Ce soir-là, Paris qui veille et qui s'amuse ne parla que du duel formidable engagé entre Gundermann et Saccard. Les femmes, tout entières au jeu par passion et par mode, affectaient de se servir des mots techniques de liquidation, prime, report, déport, sans toujours les comprendre. On causait surtout de la position critique des baissiers qui, depuis tant de mois, payaient, à chaque liquidation nouvelle, des différences de plus en plus fortes, à mesure que l'Universelle montait, dépassant toute limite raisonnable. Certainement, beaucoup jouaient à découvert et se faisaient reporter, ne pouvant livrer les titres; ils s'acharnaient, continuaient leurs opérations à la baisse, avec l'espoir d'une débâcle prochaine des actions; mais, malgré les reports qui tendaient à s'élever d'autant plus que l'argent se faisait plus rare, les baissiers, épuisés, écrasés, allaient être anéantis, si la hausse continuait.
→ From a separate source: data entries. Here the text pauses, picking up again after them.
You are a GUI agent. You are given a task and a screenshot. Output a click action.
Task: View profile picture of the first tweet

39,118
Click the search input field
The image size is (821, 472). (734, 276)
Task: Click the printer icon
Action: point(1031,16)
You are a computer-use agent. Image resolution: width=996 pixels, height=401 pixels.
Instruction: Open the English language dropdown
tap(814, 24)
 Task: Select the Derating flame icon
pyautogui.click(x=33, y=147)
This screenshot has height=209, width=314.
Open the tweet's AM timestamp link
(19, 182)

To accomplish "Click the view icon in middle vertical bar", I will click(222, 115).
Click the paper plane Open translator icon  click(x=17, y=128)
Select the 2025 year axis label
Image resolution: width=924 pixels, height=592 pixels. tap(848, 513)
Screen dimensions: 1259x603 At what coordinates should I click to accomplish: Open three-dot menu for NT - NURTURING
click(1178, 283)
A la vérité, la situation de Gundermann, du chef tout-puissant qu'on leur donnait, était différente, car lui avait dans ses caves son milliard, d'inépuisables troupes qu'il envoyait au massacre, si longue et meurtrière que fût la campagne. C'était l'invincible force, pouvoir rester vendeur à découvert, avec la certitude de toujours payer ses différences, jusqu'au jour où la baisse fatale lui donnerait la victoire.